Yanlış anlaşılmasın, milletin
sağını solunu kesmeye hevesli değilim, Ortaçağ’da yaşamıyoruz neticede. Onlar
sadece örnek. Benim nazarımda adaletle merhamet karışık olmalı, hem haksızlığa
uğrayana içini soğutacak bir çözüm sunmalı hem de mümkünse suçluya doğruyu
öğretecek bir yol bulmalı. İşte bu ikisi olabildiğince denge içinde olursa ona
adalet derim. Elbette her zaman olmayacak, ne kadar olabiliyorsa.

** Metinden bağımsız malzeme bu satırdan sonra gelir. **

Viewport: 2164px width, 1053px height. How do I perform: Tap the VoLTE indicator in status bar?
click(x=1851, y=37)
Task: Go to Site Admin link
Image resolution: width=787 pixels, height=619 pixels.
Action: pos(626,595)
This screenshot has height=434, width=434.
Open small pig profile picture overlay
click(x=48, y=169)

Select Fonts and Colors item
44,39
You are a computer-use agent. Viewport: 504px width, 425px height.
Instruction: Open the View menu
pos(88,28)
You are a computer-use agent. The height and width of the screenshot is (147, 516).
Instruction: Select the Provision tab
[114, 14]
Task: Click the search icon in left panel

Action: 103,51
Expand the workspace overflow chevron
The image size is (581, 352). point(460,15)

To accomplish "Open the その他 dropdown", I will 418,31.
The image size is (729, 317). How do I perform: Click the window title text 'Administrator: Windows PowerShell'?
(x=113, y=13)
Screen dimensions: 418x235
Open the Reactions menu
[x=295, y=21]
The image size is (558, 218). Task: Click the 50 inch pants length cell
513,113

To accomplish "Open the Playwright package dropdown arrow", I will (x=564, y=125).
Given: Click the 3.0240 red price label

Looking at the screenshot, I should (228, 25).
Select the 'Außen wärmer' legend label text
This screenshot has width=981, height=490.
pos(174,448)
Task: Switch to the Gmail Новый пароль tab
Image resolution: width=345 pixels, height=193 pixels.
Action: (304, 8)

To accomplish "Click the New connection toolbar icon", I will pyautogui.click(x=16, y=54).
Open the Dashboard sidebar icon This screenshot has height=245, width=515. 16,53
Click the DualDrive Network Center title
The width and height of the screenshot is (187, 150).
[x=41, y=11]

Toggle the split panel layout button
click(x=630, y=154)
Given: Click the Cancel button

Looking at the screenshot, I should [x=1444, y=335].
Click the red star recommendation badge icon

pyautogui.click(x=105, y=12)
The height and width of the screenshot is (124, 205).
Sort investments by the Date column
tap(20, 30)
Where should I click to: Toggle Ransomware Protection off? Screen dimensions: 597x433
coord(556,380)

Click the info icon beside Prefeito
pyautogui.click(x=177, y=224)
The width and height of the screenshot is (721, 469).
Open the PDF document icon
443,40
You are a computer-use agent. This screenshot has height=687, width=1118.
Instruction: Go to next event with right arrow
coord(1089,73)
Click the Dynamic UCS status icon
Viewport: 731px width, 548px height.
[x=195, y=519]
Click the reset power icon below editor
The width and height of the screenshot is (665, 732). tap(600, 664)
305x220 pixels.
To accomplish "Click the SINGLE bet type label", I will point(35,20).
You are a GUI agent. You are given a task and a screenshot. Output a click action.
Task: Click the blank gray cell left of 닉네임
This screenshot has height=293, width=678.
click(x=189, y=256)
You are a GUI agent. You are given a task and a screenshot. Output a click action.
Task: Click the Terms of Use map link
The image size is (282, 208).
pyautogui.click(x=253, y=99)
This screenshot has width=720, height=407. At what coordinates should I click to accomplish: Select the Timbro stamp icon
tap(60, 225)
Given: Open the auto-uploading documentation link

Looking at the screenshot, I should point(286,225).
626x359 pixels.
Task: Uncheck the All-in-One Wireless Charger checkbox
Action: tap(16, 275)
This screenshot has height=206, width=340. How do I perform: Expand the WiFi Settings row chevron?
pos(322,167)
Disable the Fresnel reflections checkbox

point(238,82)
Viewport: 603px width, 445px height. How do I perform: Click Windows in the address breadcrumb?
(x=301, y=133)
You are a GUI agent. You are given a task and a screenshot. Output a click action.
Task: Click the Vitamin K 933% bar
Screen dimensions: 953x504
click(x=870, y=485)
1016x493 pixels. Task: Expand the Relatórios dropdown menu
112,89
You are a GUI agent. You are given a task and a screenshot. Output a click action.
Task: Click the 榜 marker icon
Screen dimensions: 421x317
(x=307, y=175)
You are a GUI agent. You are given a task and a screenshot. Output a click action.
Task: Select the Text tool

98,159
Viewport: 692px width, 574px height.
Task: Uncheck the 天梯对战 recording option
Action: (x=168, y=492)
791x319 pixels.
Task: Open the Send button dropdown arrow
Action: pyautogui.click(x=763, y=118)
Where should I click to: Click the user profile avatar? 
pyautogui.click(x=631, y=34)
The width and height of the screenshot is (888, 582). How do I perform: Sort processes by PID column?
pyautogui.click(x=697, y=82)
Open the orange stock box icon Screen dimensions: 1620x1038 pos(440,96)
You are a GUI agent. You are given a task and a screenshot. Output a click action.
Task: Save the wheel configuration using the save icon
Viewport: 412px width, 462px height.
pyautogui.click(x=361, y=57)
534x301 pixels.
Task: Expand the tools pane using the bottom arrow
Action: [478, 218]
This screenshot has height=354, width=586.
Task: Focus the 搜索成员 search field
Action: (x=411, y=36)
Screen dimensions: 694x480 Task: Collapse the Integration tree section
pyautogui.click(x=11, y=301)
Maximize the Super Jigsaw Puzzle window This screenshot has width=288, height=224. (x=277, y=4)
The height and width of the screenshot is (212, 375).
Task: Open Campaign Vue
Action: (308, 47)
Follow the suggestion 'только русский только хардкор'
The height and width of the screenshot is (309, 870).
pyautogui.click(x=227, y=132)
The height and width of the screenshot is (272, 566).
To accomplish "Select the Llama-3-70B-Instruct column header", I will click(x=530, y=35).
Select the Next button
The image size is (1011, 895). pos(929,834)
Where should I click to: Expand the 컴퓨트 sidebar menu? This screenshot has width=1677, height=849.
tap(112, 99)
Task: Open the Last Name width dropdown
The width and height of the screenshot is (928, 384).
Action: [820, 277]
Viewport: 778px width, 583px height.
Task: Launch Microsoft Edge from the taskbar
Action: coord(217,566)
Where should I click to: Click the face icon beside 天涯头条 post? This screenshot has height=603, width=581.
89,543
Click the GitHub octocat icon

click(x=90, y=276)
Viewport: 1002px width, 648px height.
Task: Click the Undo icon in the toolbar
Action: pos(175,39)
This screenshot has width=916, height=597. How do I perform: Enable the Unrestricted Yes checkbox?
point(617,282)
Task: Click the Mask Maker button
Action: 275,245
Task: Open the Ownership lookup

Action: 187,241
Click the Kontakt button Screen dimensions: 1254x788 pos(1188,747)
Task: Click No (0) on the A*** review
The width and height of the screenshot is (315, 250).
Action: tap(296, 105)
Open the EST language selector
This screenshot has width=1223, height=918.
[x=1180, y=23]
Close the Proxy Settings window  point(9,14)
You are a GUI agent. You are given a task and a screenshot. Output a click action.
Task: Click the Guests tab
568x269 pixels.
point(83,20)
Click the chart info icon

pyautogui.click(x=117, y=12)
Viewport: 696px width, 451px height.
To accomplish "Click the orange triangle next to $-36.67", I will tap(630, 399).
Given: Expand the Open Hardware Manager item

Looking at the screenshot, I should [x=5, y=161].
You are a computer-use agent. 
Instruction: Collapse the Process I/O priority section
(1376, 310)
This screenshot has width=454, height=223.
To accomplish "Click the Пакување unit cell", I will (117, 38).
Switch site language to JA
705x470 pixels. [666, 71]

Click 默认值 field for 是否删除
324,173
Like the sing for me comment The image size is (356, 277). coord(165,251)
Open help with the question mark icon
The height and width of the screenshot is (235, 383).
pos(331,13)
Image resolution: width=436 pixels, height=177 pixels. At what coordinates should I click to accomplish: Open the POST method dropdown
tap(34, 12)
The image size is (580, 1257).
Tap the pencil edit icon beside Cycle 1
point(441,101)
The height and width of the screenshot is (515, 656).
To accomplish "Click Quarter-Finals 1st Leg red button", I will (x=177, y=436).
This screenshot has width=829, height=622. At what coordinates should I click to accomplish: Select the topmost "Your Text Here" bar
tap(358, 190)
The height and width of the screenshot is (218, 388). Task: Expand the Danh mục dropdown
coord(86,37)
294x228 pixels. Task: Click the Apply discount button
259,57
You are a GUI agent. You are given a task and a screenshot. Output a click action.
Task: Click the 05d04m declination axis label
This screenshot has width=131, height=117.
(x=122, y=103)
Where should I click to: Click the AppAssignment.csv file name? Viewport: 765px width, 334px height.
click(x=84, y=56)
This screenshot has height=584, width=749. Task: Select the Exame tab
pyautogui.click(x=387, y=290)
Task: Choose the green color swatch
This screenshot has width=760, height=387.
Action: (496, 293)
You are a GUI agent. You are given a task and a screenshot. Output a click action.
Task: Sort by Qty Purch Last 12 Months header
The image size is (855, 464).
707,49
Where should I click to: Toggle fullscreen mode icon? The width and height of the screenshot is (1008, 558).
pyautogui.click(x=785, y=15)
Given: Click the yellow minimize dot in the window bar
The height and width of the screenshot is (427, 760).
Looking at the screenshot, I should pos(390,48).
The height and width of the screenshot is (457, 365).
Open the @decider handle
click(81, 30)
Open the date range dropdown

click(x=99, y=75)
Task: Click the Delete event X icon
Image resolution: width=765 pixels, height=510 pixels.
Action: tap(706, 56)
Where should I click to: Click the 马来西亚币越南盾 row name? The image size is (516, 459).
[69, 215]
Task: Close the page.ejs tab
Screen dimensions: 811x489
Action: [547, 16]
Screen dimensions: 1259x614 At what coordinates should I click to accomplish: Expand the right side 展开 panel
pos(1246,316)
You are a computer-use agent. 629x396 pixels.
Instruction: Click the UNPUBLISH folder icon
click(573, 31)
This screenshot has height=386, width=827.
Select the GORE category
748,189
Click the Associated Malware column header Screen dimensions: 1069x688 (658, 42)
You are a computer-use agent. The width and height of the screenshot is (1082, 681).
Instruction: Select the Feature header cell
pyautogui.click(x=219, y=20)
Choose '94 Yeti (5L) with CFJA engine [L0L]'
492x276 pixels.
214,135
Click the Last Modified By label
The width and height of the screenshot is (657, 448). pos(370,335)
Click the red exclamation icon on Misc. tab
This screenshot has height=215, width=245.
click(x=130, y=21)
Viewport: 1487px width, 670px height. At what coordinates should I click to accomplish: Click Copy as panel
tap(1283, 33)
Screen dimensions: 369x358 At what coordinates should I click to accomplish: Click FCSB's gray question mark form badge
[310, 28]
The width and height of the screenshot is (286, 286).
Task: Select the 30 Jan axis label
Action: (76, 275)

Ceza hukuku hakkında doğrudan
görüşümü söyleyeyim de içiniz rahatlasın: Her insanın hata işlemeye yatkınlığı
da düşünüldüğünde insanın, devletlerin mottosu şu yönde olmalı nazarımca:
Öncelikli olan merhamet, rehabilitasyon, fakat sonra kesinlikle adalet. Yani
ilk suçunu işleyen bir insan aynı suçu iki kere işlemiş olanla aynı cezayı
almamalı, birincide rehabilitasyon yoluna yönelinmeli, fakat aynı suçu ikinci
kere işleyen, ikincide ağır bir ceza almalı. İşte nazarımca merhametin de
adaletin de hası budur. Çünkü sürekli merhamet yolunu seçmek demek hakkına
girilenlere adaletsizlik ve onları mağdur etmek demektir. Baştan ceza yolunu
tutmak da insanı hata yapmayan, yapmayacak bir varlık, neredeyse bir robot
olarak görmek ve ele almak demektir. Adaletin simgesinde terazi bulunur. İşte
bir kefede merhamet diğer kefede adalet varsa ve bunlar dengedeyse, ideal olanı
budur.
Mesela bu denge anlayışına uygun,
yaşanmış güzel bir örnek verebilirim: Süper Lig'de oynayan Kerem Demirbay
isimli futbolcu şöyle bir beyanatta bulunmuştu “Kadınların futbolda yeri yok.”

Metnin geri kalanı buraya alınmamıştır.